Thought I'd add some pictures from the PIC16 architecture guide. It defines the two stage pipeline used within the processor with each instruction having 4 clock cyles they name Q1..Q4. You can see in the diagram that the fetched instruction after a branch/call has to be flushed since it is from the wrong pc.
Quote:
|
The clock input (from OSC1) is internally divided by four to generate four non-overlapping quadrature clocks, namely Q1, Q2, Q3, and Q4. Internally, the program counter (PC) is incremented every Q1, and the instruction is fetched from the program memory and latched into the instruction register in Q4. The instruction is decoded and executed during the following Q1 through Q4.
|
Quote:
An “Instruction Cycle” consists of four Q cycles (Q1, Q2, Q3, and Q4). Fetch takes one instruction cycle while decode and execute takes another instruction cycle. However, due to Pipelining, each instruction effectively executes in one cycle. If an instruction causes the program counter to change (e.g. GOTO ) then an extra cycle is required to complete the instruction.
The instruction fetch begins with the program counter incrementing in Q1. In the execution cycle, the fetched instruction is latched into the “Instruction Register (IR)” in cycle Q1.

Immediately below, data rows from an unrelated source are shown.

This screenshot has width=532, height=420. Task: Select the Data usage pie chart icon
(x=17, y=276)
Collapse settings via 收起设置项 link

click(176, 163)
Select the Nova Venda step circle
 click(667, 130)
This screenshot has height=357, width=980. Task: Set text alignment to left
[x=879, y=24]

This instruction is then decoded and executed during the Q2, Q3, and Q4 cycles. Data memory is read during Q2 (operand read) and written during Q4 (destination write). The diagram shows the operation of the two stage pipeline for the instruction sequence shown.

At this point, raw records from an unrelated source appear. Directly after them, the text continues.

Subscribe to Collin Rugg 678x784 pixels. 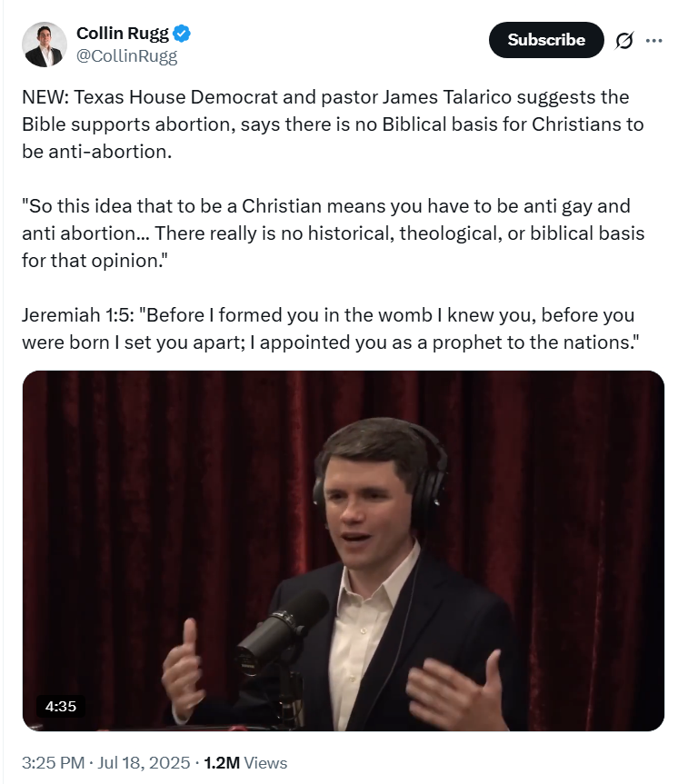(x=546, y=40)
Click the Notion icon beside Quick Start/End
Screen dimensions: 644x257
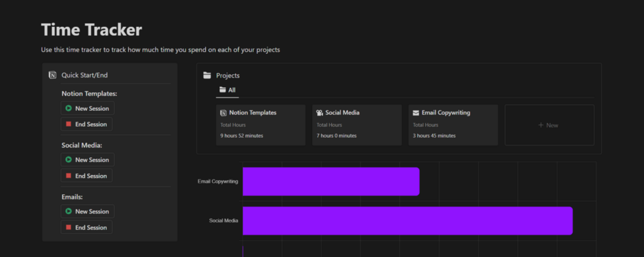[x=53, y=75]
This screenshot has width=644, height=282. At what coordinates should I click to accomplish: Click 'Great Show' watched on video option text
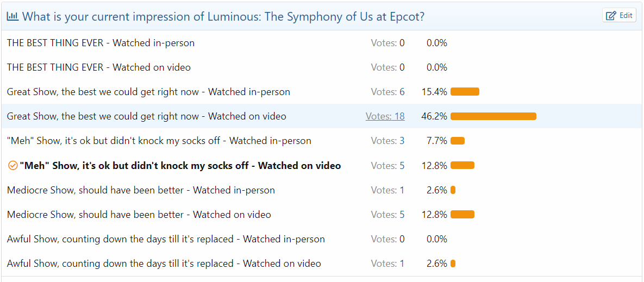pyautogui.click(x=146, y=116)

At time TCY0, the first instruction is fetched from program memory. During TCY1, the first instruction executes while the second instruction is fetched. During TCY2, the second instruction executes while the third instruction is fetched. During TCY3, the fourth instruction is fetched while the third instruction (CALL SUB_1) is executed. When the third instruction completes execution, the CPU forces the address of instruction four onto the Stack and then changes the Program Counter (PC) to the address of SUB_1. This means that the instruction that was fetched during TCY3 needs to be “flushed” from the pipeline. During TCY4, instruction four is flushed (executed as a NOP) and
the instruction at address SUB_1 is fetched. Finally during TCY5, instruction five is executed and the instruction at address SUB_1+1 is fetched.
|
So, PC is incremented and latched in Q1, the next instruction fetch is initiated during Q1. The returned instruction from program memory is then latched in Q4 for execution during the next instruction cycle. If the current instruction changes the PC by writing new data in Q3 as with a branch or call then that new PC won't show up to be used until the following instruction cycle's Q1 period but the next instruction fetch is already under way... so flush the next instruction by executing it as a no-operation.